What Is Percent Efficiency?
Efficiency measures how much of the energy (or work, power, or resources) you put into a system actually comes out as useful output. A machine, engine, motor, or process is never perfect — some input is always lost to heat, friction, sound, or resistance. Percent efficiency expresses the useful fraction as a number between 0 and 100%, making it easy to compare devices and spot waste.
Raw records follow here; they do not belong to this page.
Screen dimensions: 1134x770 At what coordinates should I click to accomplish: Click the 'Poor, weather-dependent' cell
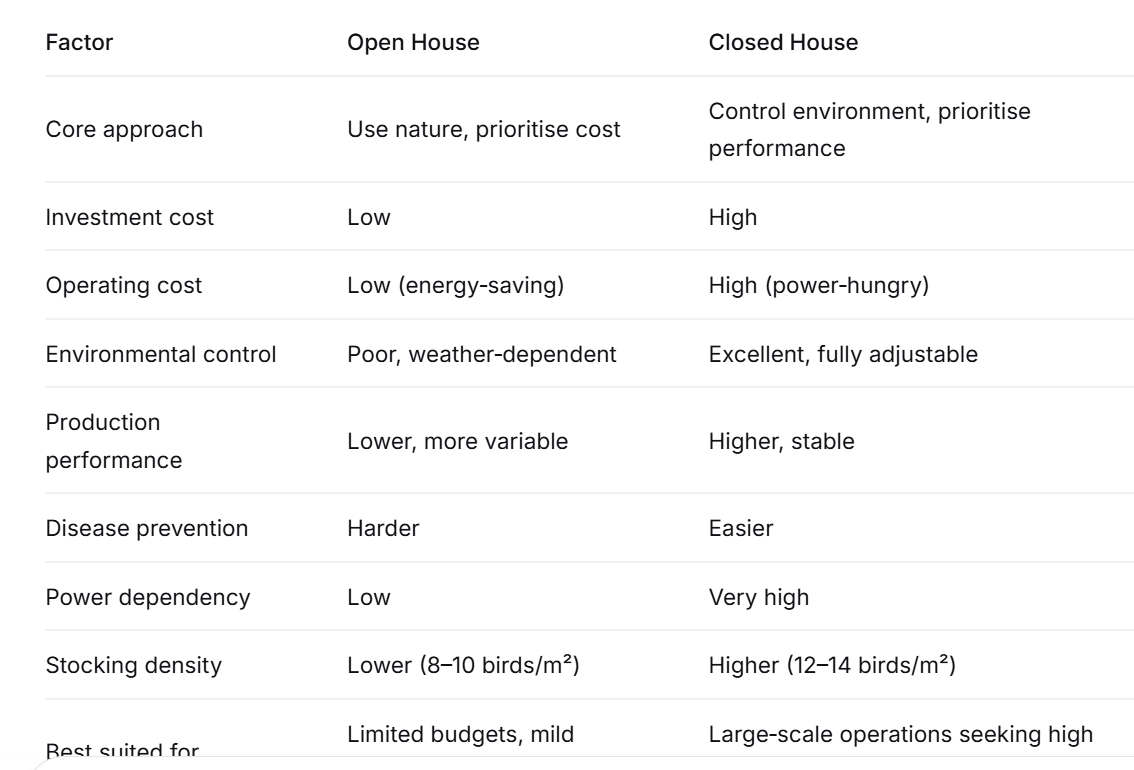[482, 354]
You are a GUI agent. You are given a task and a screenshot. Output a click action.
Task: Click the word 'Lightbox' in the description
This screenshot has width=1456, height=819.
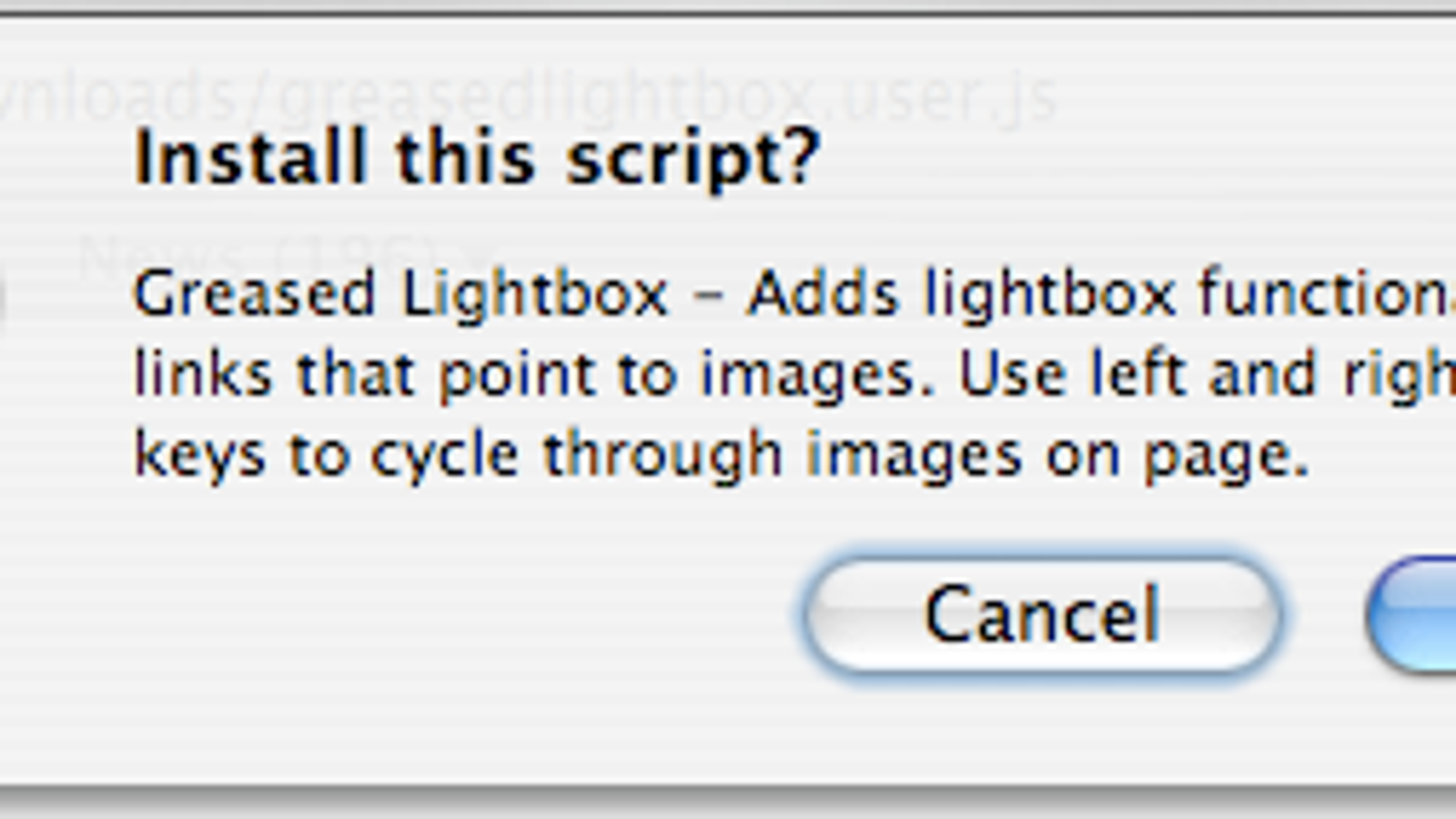pyautogui.click(x=535, y=296)
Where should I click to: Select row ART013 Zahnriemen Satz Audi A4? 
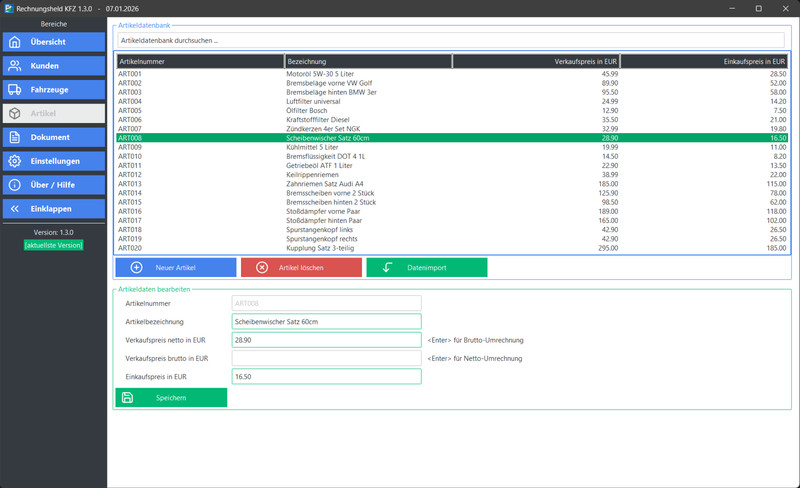(x=452, y=184)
How to Use This Calculator
Enter the useful output (the energy or work the system delivers) and the total input (the energy or work supplied), using any consistent unit — joules, watts, kWh, or even dollars. The calculator divides output by input, multiplies by 100, and returns the percent efficiency along with the percentage of energy lost.
The Formula Explained
The core equation is:
$$\text{Efficiency} = \frac{\text{Useful Output Energy}}{\text{Total Input Energy}} \times 100\%$$
Because output can never exceed input in a real system, efficiency stays at or below 100%. The remaining share, \(100 - \text{efficiency}\), is the energy lost or wasted.
Worked Example
A motor consumes 1,000 J of electrical energy and produces 750 J of mechanical work. Its efficiency is $$\frac{750}{1000} \times 100 = 75\%$$ meaning 25% (250 J) is lost — typically as heat in the windings.
FAQ
Can efficiency exceed 100%? No. For real energy-conserving systems output can never beat input, so anything above 100% signals a measurement error.
What units should I use? Any units work, as long as output and input use the same unit so they cancel out.
Does this apply to power, not just energy? Yes. The same ratio works for power (watts), work (joules), or any matched input/output quantities.